Bifurcation analysis of a generalist predator–prey system with fear-induced prey competition, prey refuge and maturation delay

In this paper, we develop a generalist predator–prey model with fear-induced prey competition, carry-over effects, prey refuge, and predator maturation delay. The model reflects findings from biological research, which suggest that predators not only reduce prey populations through direct predation but also indirectly impact prey growth rate by inducing fear and intraspecific competition. For the non-delayed system, the model’s well-posedness, positivity, and boundedness are analyzed, and the emergence and disappearance of coexistence equilibrium points are linked to changes in intraspecific competition and predator’s growth rate. This facilitates the identification of saddle–node and Hopf bifurcations. The theoretical analysis of these bifurcations is further validated through numerical examples. The existence and non-existence of limit cycle at positive equilibrium are investigated by varying prey refuge, fear, and predator’s growth rate.

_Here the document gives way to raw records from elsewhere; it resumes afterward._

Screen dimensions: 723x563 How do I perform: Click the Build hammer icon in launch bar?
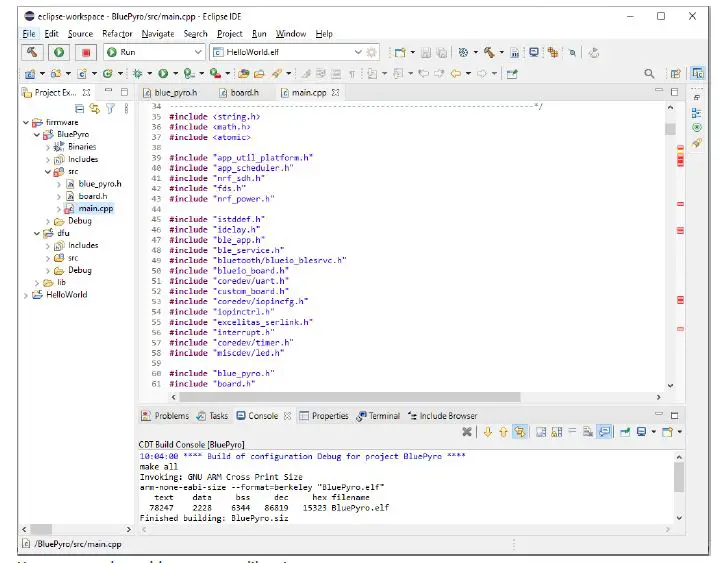click(33, 52)
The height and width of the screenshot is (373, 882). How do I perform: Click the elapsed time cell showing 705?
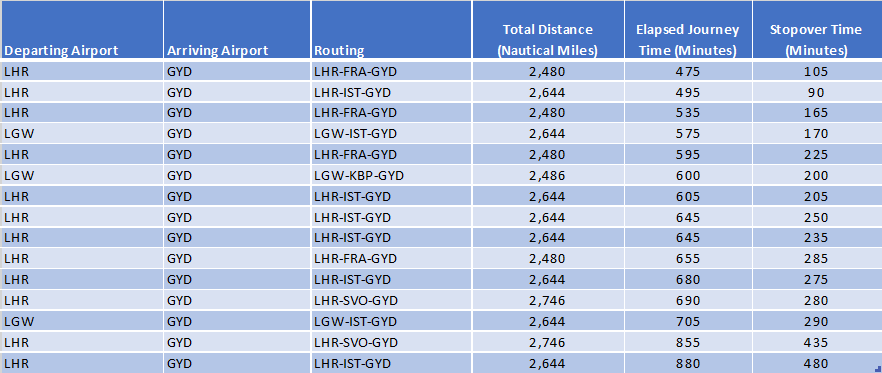[x=688, y=321]
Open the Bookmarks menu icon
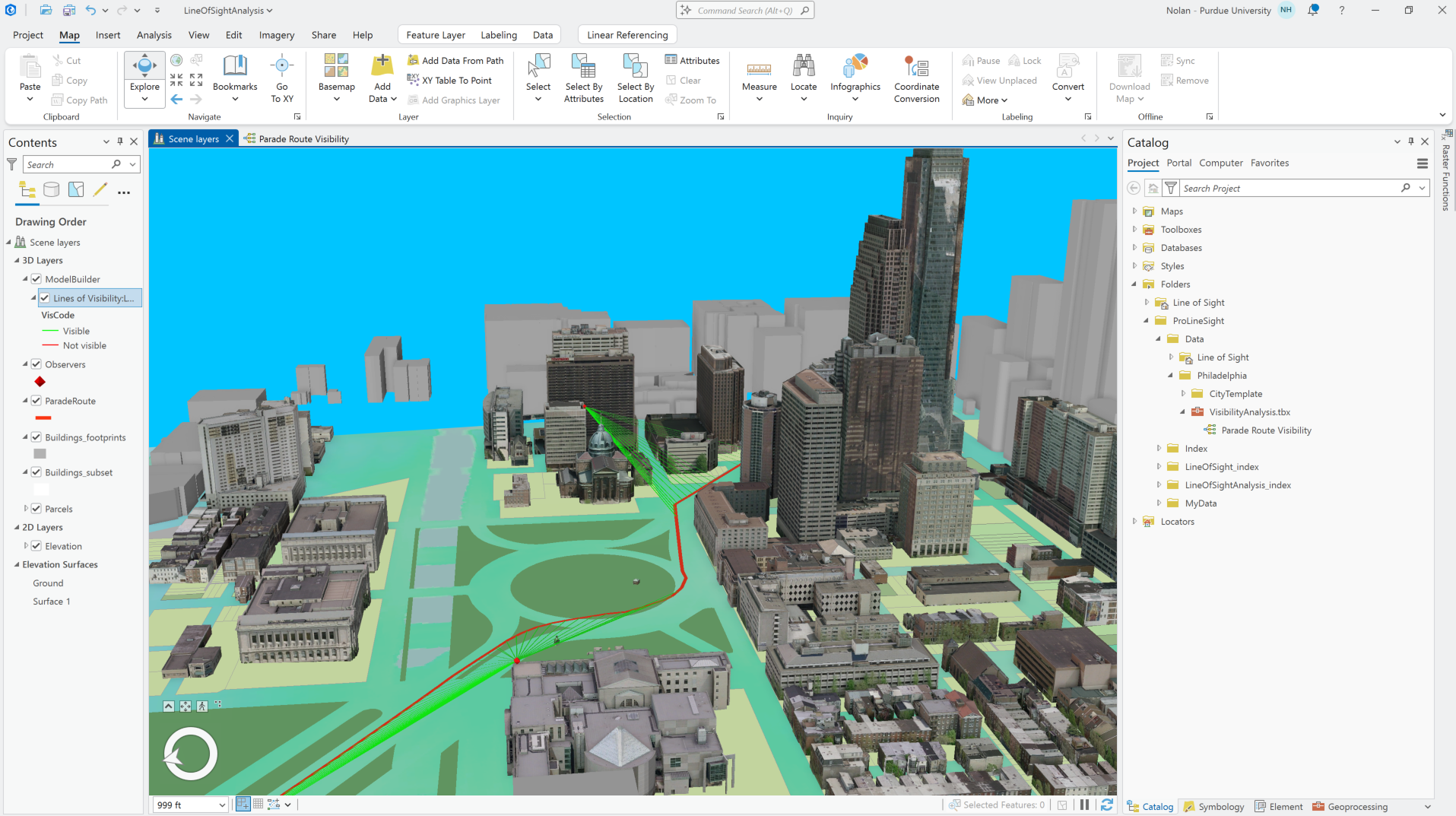1456x816 pixels. [x=235, y=66]
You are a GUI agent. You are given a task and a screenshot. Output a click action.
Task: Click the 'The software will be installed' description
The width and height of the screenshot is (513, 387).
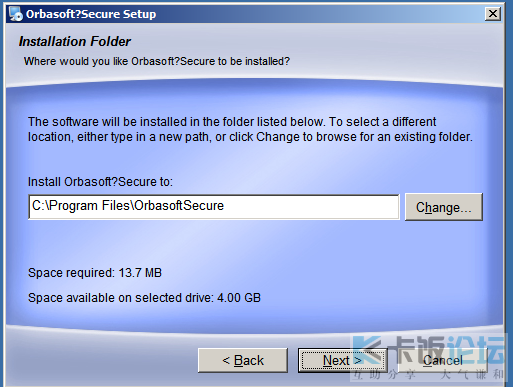(x=250, y=129)
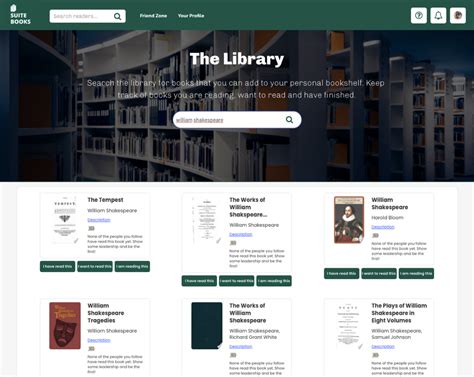This screenshot has width=474, height=377.
Task: Open the Description link for The Tempest
Action: tap(99, 220)
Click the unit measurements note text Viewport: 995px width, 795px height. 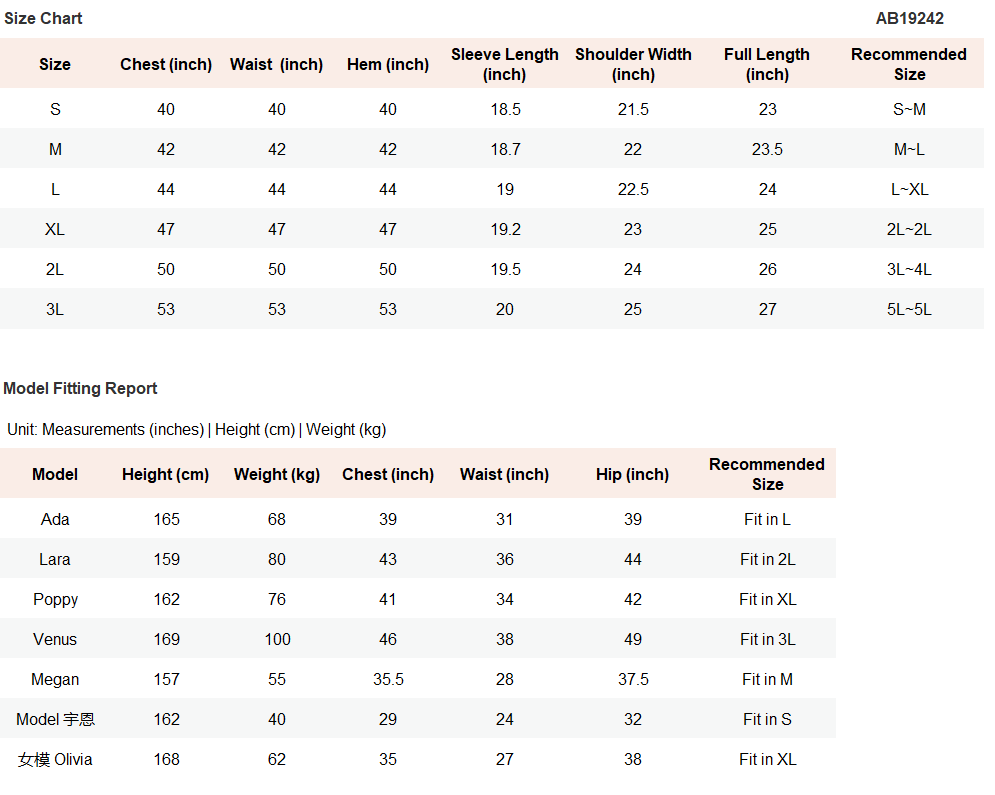197,430
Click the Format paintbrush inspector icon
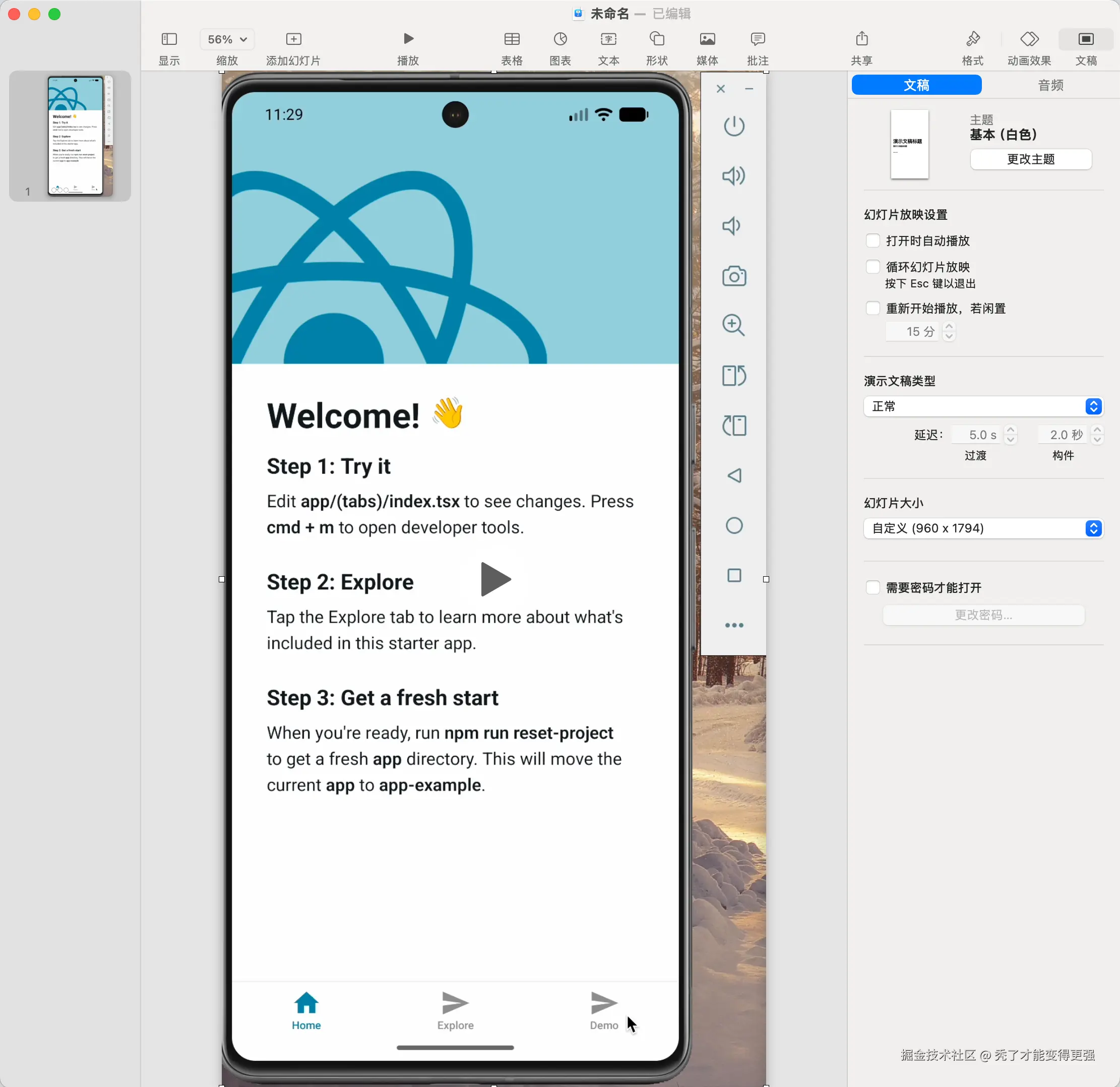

A differential sensitivity analysis highlights that lower fear and carry-over effect parameters result in oscillatory behavior, while lower carry-over effect values stabilize the system. The combined effects of prey competition and predator-induced fear reduces the long-term population levels of both species. When fear becomes strong enough, the system transitions from ongoing cycles to a stable steady state. For the delayed system, very low or high prey’s birth rate lead to stability or instability, respectively, for all time delay values, while moderate birth rate of prey induce multiple stability-instability transitions as time delay increases. Numerical simulations, performed using MATLAB R2021a ode45 and dde23 solvers, confirm the theoretical results.